According to Botswana government officials, human resource challenges are usually addressed through various bi-lateral relations such as with the Cuban Government, which has an understanding with Botswana allowing Cuba to provide specialised health personnel in different areas, such as doctors, biomedical engineers and pharmacists.
Doreen Motshegwa, spokesperson for the Ministry of Health, said, “There are currently 45 Cuban health employees whose contracts are coming to an end. These were engaged to alleviate the shortage of health personnel, especially doctors, experienced in the country. The Cuban Government has expressed interest in continuing to assist the Ministry of Health with more doctors.”

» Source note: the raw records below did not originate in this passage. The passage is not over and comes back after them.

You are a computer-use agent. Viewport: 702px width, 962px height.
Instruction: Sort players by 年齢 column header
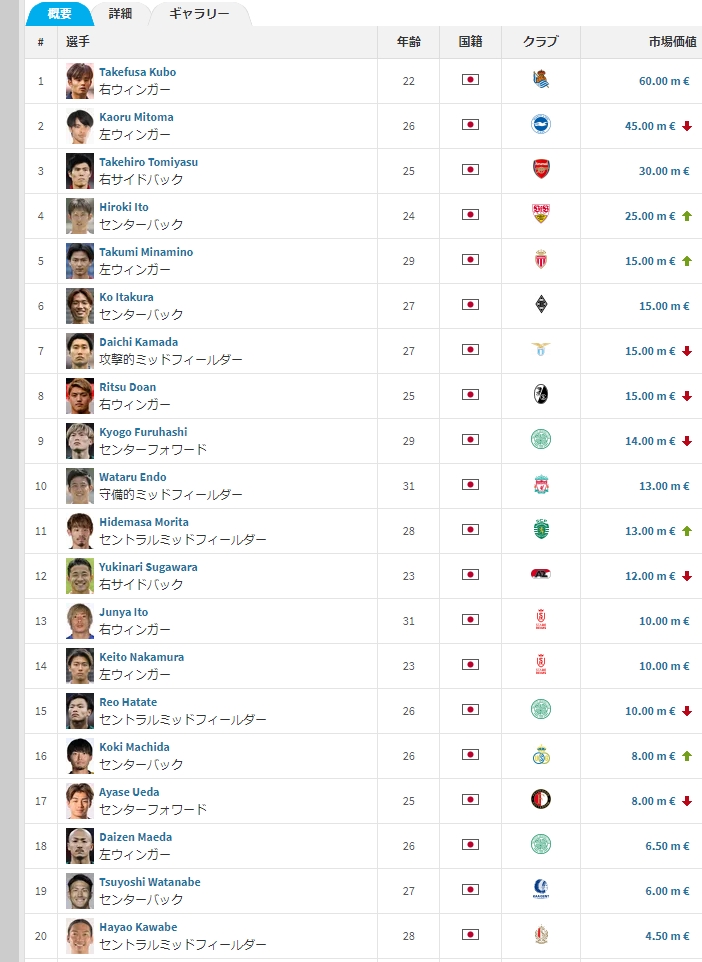tap(408, 42)
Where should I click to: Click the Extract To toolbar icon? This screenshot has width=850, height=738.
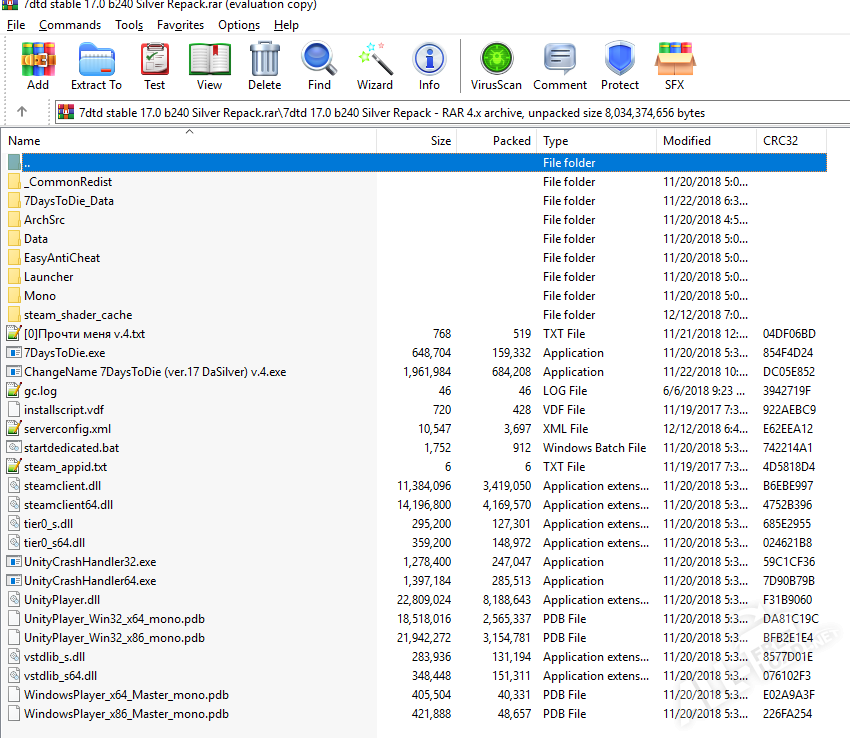coord(96,66)
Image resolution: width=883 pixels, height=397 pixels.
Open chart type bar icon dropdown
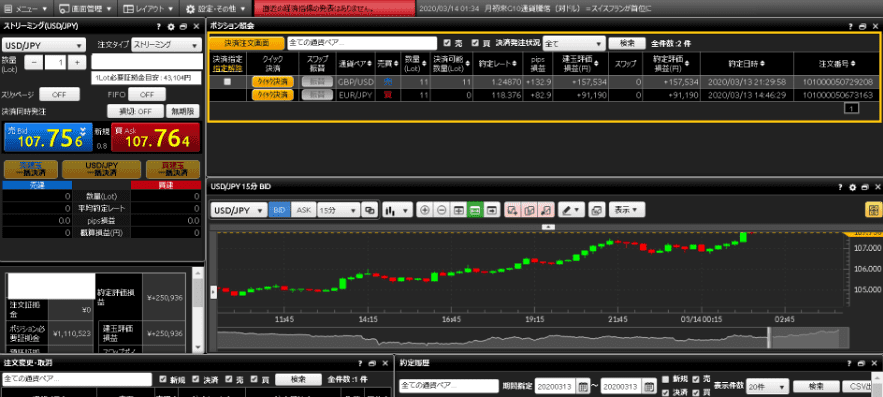coord(398,210)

She said, “As a result, we are expecting not more than 25 health workers from Cuba.The coming of the Cuban doctors should not, and is not in any way linked to the current situation. We are expecting the Cuban doctors anytime from June 2011.”Officials insist there will be no language barriers and that the doctors concerned understand and communicate well in English although with a strong accent.
“And where appropriate other personnel within the facility bridge the gap. We have only one closed health post in Bonwapitse in the Mahalapye area,” said Motshegwa.

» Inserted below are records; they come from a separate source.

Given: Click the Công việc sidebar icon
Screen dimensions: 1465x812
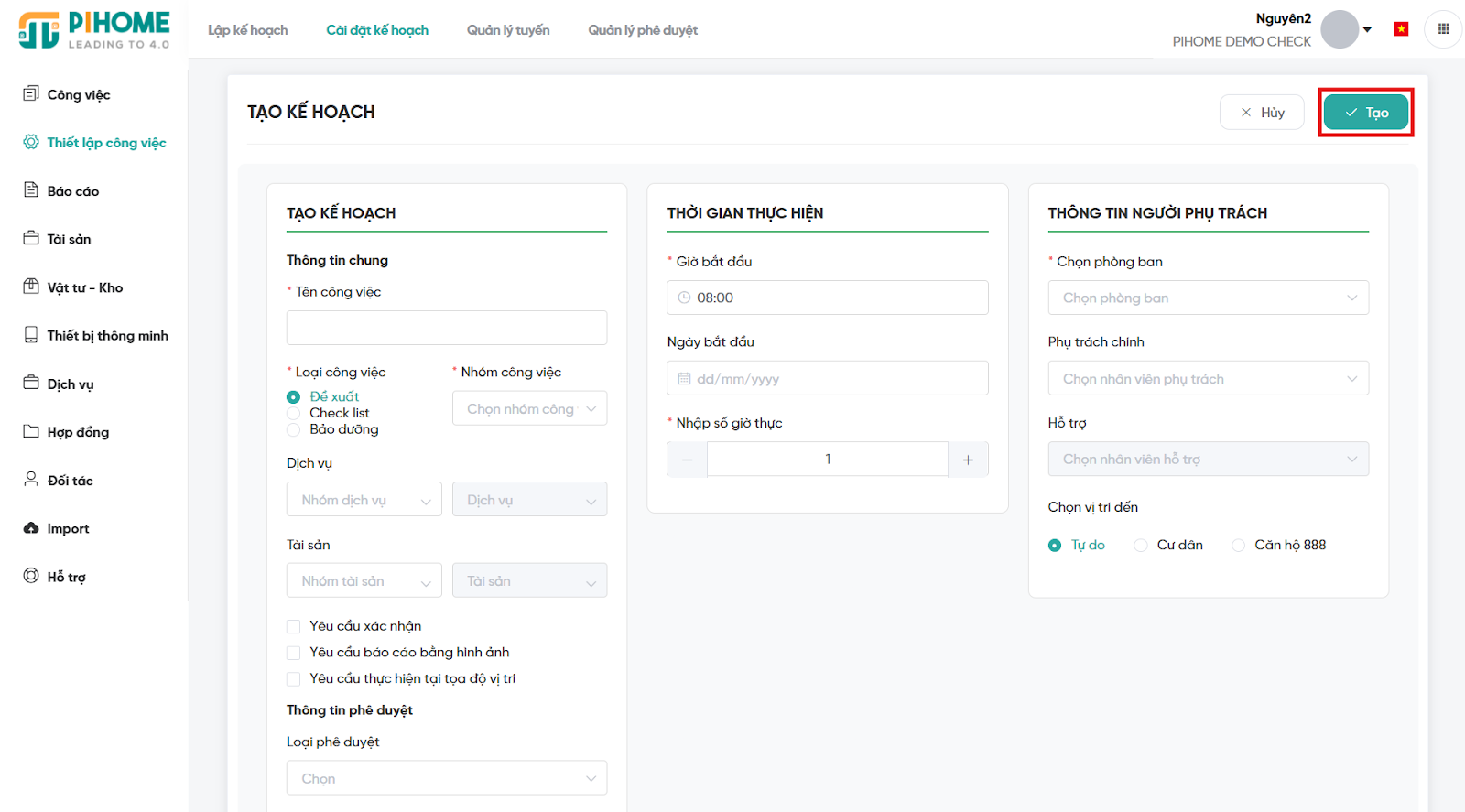Looking at the screenshot, I should tap(31, 93).
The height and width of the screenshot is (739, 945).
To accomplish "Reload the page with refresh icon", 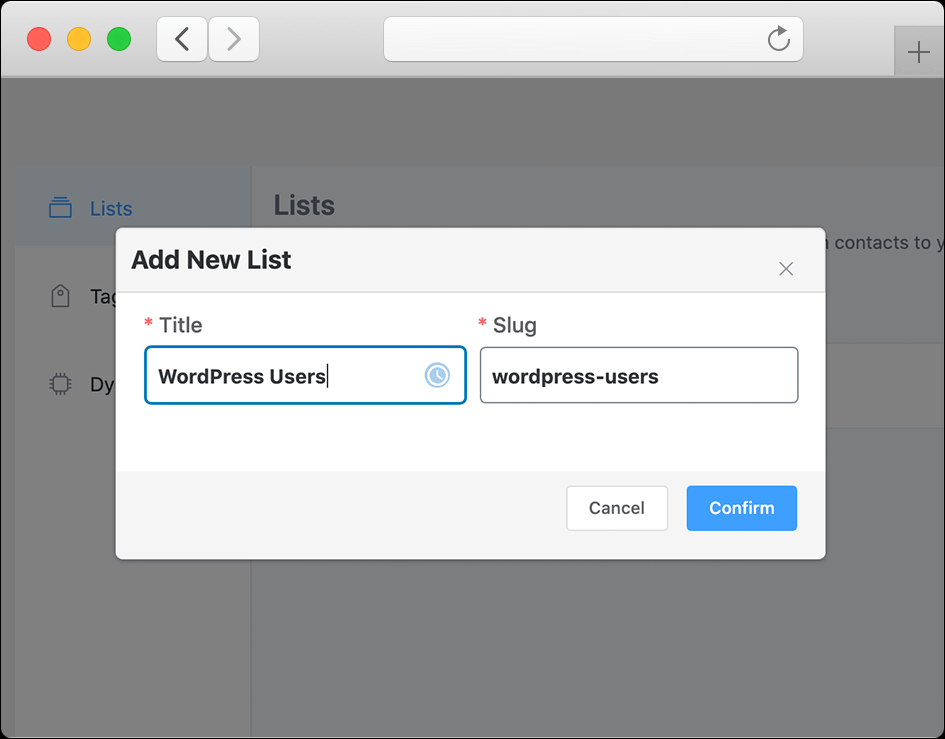I will coord(779,39).
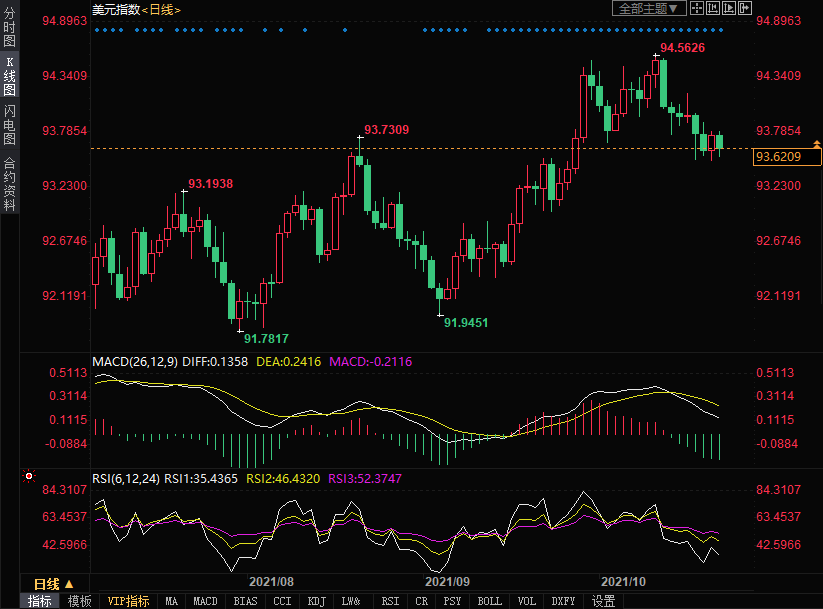The height and width of the screenshot is (609, 823).
Task: Click the orange arrow marker above 93.6209 price
Action: (x=817, y=145)
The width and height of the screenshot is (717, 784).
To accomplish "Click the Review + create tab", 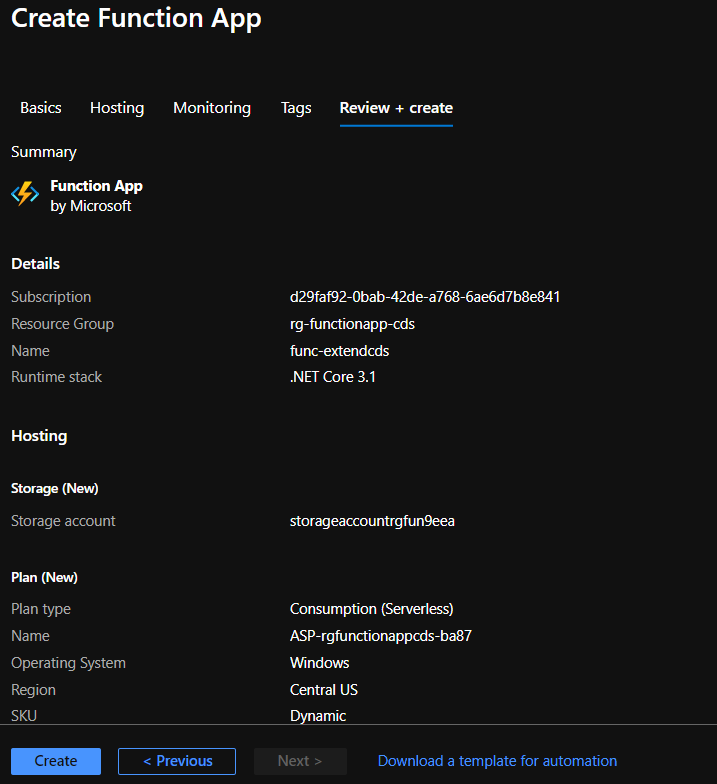I will (396, 108).
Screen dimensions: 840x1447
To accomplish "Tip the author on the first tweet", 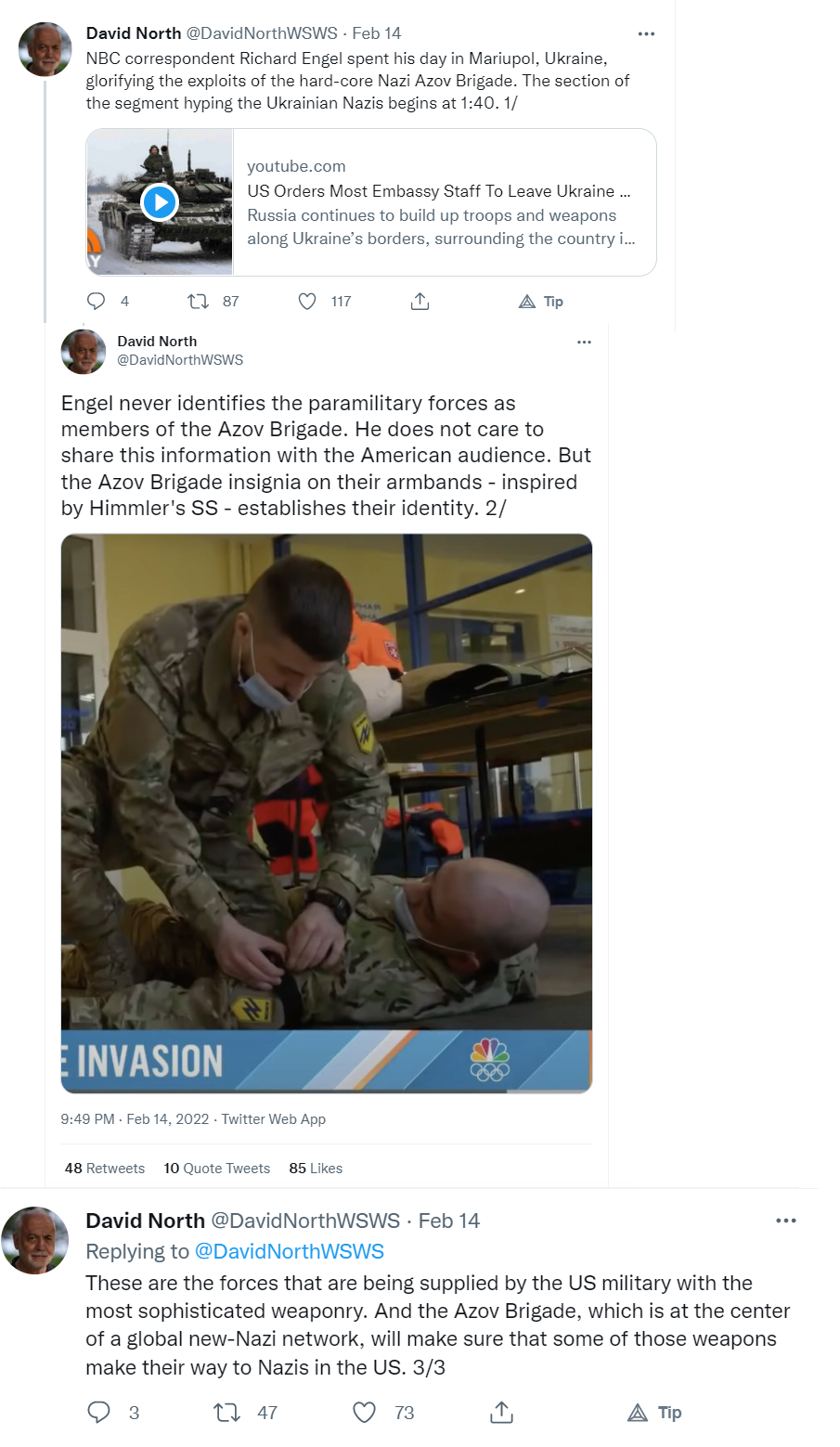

She said all hospitals are operating as normal. A visit to the only State hospital in Gaborone, Princess Marina, showed that some allied health professionals such as physiotherapists, pharmacists, occupational therapists and x-ray specialists were apparently at work throughout the public sector strike. According to a hospital insider the worst affected areas are the wards, the kitchen, the laundry and porters. “You may see a doctor only once a day when your condition requires that he should really check on you 3 times a day,” said Utlwanang Sesupo, a patient at Princess Marina.
He said, “Things are bad because of the shortage of staff; we are forced to eat takeaways. The food comes in plastic containers and not the metal plates we are used to. I do not think it comes from the kitchen.”
Police presence was visible around the State hospital, which is next to the Gaborone Senior Secondary School where striking civil servants meet daily.Komissa Burzlaff, Botswana Confederation of Commerce Industry and Manpower (BOCCIM) Corporate Communications and Public Relations officer, said, “Hospitals and pharmaceutical companies were experiencing border delays in the supply of medication, which can have a detrimental effect on public health.
The reduction in waste collection is also posing a health hazard to business employees and the public.”
According to official reports the dismissals from the health sector include 65 medical/dental doctors, 531 nursing personnel, 211 allied health workers and 668 support staff. There is however no comprehensive report on the impact of the strike on health facilities countrywide.“While it is true that the strike has had, and continues to have impact on the delivery of health services nationwide, it is difficult to demonstrate direct cause and effect of the strike on the casualty rate at the facilities, as casualties happen even outside the strike,” said Motshegwa.
She said, “There is obviously impact on the delivery of the health service, but we have so far managed to address patients’ needs and will continue to ensure that the services are restored to near normal as possible, under the circumstances.”